3.3.2. Solar Collector

Type 73 was used as the solar collector model. Use Type15-2 for meteorological output to the solar collector, and the collector efficiency is calculated using Equation (3). In addition, the heating amount of the 40% ethylene glycol aqueous solution by the solar collector is calculated using Equation (2).

$${\dot{Q}}_{\mathrm{s}}=C_{\mathrm{p},\mathrm{s}}{\dot{m}}_{\mathrm{s}}(T_{\mathrm{s},\mathrm{out}}-T_{\mathrm{s},\mathrm{in}})=A_{\mathrm{g}}{I}_{\mathrm{p}}{\dot{\eta }}_{\mathrm{s}}$$

(2)

$${\dot{\eta }}_{\mathrm{s}}=A_0-A_1\frac{(T_{\mathrm{s},\mathrm{in}}-T_{\mathrm{a}})}{I_{\mathrm{p}}}-A_2\frac{(T_{\mathrm{s},\mathrm{in}}-T_{\mathrm{a}}{)}^2}{I_{\mathrm{p}}}$$

(3)

3.3.3. Water Tank

Type 4c was used as the water tank model.
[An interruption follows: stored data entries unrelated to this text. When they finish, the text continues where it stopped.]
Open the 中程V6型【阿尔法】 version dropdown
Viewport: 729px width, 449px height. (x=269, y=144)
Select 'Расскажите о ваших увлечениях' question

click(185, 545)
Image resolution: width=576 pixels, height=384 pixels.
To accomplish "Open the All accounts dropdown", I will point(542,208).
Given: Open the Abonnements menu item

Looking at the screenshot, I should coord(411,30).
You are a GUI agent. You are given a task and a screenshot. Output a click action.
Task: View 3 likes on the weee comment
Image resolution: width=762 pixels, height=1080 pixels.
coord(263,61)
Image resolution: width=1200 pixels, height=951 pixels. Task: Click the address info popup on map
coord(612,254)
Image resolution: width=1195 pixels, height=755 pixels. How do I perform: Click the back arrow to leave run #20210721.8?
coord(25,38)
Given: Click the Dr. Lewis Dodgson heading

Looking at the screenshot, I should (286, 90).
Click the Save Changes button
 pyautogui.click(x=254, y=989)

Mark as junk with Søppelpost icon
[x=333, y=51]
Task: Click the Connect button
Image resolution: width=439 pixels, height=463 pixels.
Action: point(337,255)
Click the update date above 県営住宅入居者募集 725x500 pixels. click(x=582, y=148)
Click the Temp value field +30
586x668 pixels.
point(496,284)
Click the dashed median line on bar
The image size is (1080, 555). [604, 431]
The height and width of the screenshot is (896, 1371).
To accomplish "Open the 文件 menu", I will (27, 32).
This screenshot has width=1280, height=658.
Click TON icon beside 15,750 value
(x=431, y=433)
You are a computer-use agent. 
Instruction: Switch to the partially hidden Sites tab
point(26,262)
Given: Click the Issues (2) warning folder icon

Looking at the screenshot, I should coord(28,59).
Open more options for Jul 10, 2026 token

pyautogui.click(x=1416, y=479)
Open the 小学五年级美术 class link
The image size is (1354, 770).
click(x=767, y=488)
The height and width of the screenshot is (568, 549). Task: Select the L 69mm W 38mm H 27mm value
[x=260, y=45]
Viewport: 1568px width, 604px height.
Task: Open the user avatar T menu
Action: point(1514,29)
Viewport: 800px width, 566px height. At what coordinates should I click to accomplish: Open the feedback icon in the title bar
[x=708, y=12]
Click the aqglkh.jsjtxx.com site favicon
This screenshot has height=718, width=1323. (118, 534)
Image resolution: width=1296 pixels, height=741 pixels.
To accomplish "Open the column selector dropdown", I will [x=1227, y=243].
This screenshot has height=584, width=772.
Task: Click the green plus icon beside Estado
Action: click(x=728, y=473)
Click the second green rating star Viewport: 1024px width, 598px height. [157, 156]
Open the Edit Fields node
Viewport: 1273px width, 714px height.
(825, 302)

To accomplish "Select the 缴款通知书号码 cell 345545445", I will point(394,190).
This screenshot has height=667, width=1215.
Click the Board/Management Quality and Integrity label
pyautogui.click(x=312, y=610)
The open tank has two inlets and two outlets [19]. Ignoring heat conduction and heat mixing loss, the temperature at each point in the tank is calculated using Equation (4).

$$C_{\mathrm{p},\mathrm{i}}\frac{d{T}_{\mathrm{l},\mathrm{i}}}{dt}=Q_{\mathrm{fj},\mathrm{i}}-Q_{\mathrm{loss},\mathrm{bottom},\mathrm{i}}-Q_{\mathrm{loss},\mathrm{edges},\mathrm{i}}-Q_{\mathrm{loss},\mathrm{top},\mathrm{i}}-Q_{\mathrm{flow},\mathrm{i},\mathrm{j}}$$

(4)

3.3.4. Heat Pump

Type 668 was used as the heat pump model. The heat pump COP is calculated using Equation (5), and the systemic COP is calculated using Equation (6).

$$CO{P}^{\prime }=\frac{{\dot{Q}}_{\mathrm{u}}+\dot{W}}{\dot{W}}$$

(5)

$$COP=\frac{{\dot{Q}}_{\mathrm{u}}+\dot{W}}{W}$$

(6)

3.3.5. Water Pump

Type 114 was used as the water pump model. The input parameters of the pump are mainly flow and power. Power is calculated using Equations (7) and (9). The flow is calculated using Equation (8).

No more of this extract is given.